* [WORK TO COMPLETE] Your task is to copy each line of the listing that contains the word "navigation".

* [DATASET EXTRACT]

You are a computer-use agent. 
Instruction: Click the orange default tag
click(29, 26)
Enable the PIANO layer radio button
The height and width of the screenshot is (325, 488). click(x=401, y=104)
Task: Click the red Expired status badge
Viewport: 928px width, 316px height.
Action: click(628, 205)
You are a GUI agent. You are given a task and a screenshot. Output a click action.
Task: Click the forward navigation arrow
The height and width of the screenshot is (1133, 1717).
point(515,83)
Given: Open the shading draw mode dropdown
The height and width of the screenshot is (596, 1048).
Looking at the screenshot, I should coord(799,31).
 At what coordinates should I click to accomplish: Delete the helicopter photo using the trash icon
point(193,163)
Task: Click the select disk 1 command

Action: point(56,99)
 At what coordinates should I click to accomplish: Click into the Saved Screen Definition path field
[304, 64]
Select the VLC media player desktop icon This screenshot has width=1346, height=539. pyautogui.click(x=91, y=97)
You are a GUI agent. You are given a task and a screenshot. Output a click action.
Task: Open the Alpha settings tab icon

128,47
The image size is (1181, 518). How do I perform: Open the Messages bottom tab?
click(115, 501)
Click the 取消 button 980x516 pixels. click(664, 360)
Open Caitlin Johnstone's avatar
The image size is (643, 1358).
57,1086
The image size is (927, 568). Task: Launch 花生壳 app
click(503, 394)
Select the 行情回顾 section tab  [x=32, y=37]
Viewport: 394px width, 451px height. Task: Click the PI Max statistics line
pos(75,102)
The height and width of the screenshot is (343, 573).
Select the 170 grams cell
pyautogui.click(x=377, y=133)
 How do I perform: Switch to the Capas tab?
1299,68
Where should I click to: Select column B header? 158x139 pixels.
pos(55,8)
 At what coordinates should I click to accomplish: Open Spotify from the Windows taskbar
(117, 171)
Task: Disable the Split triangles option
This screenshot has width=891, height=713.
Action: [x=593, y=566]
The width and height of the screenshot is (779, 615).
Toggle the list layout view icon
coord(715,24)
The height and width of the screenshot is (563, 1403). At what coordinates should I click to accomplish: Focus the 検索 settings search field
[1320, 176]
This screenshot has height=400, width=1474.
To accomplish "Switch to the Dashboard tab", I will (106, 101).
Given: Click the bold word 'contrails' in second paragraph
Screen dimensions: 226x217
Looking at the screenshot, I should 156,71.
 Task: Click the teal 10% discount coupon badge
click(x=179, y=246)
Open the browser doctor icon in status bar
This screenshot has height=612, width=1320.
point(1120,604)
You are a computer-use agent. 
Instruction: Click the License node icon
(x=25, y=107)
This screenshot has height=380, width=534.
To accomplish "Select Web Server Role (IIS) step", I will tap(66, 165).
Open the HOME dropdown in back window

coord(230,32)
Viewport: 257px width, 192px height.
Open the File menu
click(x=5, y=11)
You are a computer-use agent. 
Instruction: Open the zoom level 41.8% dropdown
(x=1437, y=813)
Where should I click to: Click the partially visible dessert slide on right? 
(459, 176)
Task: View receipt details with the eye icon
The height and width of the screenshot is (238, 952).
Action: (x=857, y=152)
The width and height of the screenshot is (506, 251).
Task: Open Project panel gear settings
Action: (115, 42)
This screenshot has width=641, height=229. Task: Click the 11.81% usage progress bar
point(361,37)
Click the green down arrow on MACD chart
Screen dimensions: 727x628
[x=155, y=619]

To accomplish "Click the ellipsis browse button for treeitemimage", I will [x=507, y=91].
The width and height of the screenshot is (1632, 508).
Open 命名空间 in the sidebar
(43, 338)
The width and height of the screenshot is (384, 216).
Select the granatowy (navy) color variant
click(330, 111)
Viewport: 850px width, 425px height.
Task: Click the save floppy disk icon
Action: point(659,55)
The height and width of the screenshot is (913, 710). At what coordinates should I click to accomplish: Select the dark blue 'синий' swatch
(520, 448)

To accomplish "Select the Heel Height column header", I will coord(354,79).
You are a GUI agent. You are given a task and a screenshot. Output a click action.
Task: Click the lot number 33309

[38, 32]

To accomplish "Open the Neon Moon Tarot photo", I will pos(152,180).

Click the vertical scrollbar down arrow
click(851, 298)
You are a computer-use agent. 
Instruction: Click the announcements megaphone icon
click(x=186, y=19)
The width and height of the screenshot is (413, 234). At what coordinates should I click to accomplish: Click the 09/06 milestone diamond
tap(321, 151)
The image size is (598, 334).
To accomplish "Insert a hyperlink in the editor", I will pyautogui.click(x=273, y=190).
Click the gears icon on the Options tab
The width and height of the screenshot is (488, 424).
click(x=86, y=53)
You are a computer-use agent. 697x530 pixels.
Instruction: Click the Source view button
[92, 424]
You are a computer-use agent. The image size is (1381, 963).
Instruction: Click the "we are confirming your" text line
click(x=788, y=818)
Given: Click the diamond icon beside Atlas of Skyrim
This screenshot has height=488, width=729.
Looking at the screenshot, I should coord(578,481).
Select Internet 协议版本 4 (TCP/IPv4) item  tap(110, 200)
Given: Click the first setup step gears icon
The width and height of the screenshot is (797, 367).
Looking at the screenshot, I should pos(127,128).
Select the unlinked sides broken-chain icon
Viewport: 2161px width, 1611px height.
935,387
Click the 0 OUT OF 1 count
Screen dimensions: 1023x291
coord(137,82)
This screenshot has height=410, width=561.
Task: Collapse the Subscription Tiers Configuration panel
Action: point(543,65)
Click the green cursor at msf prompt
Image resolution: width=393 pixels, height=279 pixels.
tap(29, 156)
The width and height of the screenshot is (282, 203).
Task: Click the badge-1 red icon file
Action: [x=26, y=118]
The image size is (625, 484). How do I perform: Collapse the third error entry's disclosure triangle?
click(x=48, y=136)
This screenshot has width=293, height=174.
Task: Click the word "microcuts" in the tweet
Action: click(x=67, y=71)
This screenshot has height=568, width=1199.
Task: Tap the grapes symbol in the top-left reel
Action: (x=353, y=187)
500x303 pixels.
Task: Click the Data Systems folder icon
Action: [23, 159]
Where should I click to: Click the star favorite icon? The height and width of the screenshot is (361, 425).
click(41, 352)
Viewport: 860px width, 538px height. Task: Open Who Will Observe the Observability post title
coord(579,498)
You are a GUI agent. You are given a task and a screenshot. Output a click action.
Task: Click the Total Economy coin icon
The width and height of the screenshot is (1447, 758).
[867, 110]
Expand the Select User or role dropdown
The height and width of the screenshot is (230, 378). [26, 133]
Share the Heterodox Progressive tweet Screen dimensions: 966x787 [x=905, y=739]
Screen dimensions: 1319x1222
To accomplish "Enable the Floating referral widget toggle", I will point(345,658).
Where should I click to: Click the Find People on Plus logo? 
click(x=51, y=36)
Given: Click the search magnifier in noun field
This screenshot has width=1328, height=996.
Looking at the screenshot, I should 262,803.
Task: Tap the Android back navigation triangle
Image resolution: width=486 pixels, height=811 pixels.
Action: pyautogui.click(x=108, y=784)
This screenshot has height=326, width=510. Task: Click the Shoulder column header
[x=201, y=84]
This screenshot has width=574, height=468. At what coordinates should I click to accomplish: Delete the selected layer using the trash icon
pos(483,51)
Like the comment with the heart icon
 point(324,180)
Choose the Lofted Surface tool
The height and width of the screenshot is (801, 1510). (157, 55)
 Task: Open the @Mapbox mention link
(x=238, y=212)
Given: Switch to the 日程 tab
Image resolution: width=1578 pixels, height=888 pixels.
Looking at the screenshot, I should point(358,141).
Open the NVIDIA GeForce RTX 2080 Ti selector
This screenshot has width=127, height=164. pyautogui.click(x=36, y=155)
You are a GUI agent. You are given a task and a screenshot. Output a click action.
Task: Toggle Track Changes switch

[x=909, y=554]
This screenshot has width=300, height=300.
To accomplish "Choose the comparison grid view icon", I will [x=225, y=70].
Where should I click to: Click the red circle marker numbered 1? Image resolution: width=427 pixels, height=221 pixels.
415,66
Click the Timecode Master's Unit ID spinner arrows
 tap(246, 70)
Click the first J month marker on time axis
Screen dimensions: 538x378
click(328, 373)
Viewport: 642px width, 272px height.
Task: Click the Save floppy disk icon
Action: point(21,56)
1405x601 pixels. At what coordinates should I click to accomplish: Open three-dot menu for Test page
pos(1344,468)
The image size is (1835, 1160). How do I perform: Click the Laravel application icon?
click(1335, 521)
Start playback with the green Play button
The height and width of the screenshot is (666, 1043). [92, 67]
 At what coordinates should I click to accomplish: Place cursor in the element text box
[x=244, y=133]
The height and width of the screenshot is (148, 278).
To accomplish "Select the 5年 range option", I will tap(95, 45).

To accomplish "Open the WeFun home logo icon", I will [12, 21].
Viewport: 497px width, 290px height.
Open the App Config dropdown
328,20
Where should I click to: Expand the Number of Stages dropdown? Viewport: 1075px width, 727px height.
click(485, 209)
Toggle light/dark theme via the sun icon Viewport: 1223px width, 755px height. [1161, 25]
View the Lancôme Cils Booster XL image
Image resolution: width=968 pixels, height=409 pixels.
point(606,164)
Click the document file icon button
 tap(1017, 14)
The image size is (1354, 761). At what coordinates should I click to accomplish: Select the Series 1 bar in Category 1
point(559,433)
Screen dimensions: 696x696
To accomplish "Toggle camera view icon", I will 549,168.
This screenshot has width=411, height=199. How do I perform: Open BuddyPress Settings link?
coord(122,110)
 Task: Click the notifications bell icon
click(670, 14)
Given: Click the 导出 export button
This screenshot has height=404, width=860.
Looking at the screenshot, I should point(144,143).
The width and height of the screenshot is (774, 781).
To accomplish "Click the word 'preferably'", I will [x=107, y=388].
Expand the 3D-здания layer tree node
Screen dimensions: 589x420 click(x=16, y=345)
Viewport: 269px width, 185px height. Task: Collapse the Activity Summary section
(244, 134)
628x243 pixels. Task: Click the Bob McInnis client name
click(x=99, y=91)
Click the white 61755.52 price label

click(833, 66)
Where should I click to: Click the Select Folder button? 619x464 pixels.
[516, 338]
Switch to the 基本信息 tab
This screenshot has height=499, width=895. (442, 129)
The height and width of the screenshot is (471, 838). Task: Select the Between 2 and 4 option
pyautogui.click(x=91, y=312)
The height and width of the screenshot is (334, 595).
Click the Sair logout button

* [RESPONSE TO THE EXERCISE]
Task: Click the forward navigation arrow
Task: Tap the Android back navigation triangle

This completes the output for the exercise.